Auch wenn er nämlich noch das Summary am Schluss des erwähnten Dokuments D1 zur Kenntnis nehme, erfahre er dort, dass offensichtlich dann, wenn Randstörungen relevant würden, vom Einsatz der Lift-Off-Technik abzusehen sei und stattdessen die Ätztechnik einzusetzen wäre. Damit verfolge der von D12 ausgehende Fachmann entweder das Lift-off-Verfahren nicht weiter und setze das Ätzverfahren ein, oder er beharre auf der Weiterentwicklung der Lift-Off-Technik und lege D1 beiseite. Es sei auch darauf hinzuweisen, dass im erwähnten Summary die Lift-Off-Technik generell und nicht mit Bezug auf ein bestimmtes Beschichtungsverfahren für das Farbfilterschichtsystem abgehandelt sei.

Würde aber der Fachmann wider Erwarten D1 detailliert studieren, so werde ihm bezüglich der Lift-Off-Technik folgendes gelehrt:

o Zur Ablage des Filterschichtsystems werde planares Hochfrequenzmagnetronsputtern eingesetzt (Seite 7, linke Spalte: "2. Experiment and Details").

o 20 bis 30 Schichten von Silizium- und Titan-Oxid würden abgelegt, ergebend eine Dicke zwischen 1,9 und 3,6 µm.

o Eine inadäquat behandelte Unterlage führe dazu, dass die Fotolackstrukturen sich von der Unterlage ablösten.

o Unterschiedliche Fotolacke würden verwendet in variierenden Dicken, um das Optimum von Lackschichtdicke zu Filterschichtsystemdicke zu ermitteln.

o In gewissen Experimenten werde die Oberfläche des Fotolacks vor ihrer photolithografischen Weiterbehandlung gehärtet, was bei der Entwicklung zu einem "undercutting" führe.

Unter "3. Results and Discussion" würden Resultate diskutiert, die für den Fachmann wenig aussagekräftig seien, weil jeweils keine Angaben gemacht würden, bei welchem Lacktyp, bei welcher Lackdicke mit oder ohne "undercut" die diskutierten Resultate erzielt worden seien.
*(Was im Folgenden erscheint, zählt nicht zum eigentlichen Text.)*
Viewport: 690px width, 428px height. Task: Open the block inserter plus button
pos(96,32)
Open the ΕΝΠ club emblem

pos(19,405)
Somit lehre D1 allenfalls, ein Verfahren zur Herstellung von Farbfilterschichtsystem-Strukturen gemäß D12 auszuprobieren. Dabei werde anstelle von dem in D12 beschriebenen Verdampfen für das Ablegen der Filterschichtsysteme gemäß D1 planares RF-Magnetronsputtern eingesetzt. An der Lackschicht würden verschiedene Parameter variiert, nämlich Lacktyp, Lackschichtdicke mit oder ohne "undercuts". Insbesondere dann, wenn den Randstörstellenbereichen an den Filterschichtsystemstrukturen aufgrund deren Größe Beachtung zu schenken sei, werde das Lift-Off-Verfahren verworfen und das Ätzverfahren eingesetzt. Somit habe der Fachmann, dem die Aufgabe gestellt sei, das Verfahren nach D12 zu verbessern, keinerlei Veranlassung, das Verdampfungsverfahren für das Ablegen des Filterschichtsystems gemäß Dl2 durch das Planar-Hochfrequenz-Magnetronsputtern gemäß D1 zu ersetzen, wenn er mitunter erkenne, dass damit trotz "undercutting", wie dies in D12 praktiziert werde, keine brauchbaren Resultate erzielt würden. Der Fachmann entnehme D1 keinesfalls, dass der Einsatz eines plasmaunterstützten Beschichtungsverfahrens zum Ablegen des Filterschichtsystems, nämlich von Magnetronsputtern oder von plasmaunterstütztem Bedampfen, bei Einhaltung einer Temperatur von höchstens 150ºC, die gestellte Aufgabe löse.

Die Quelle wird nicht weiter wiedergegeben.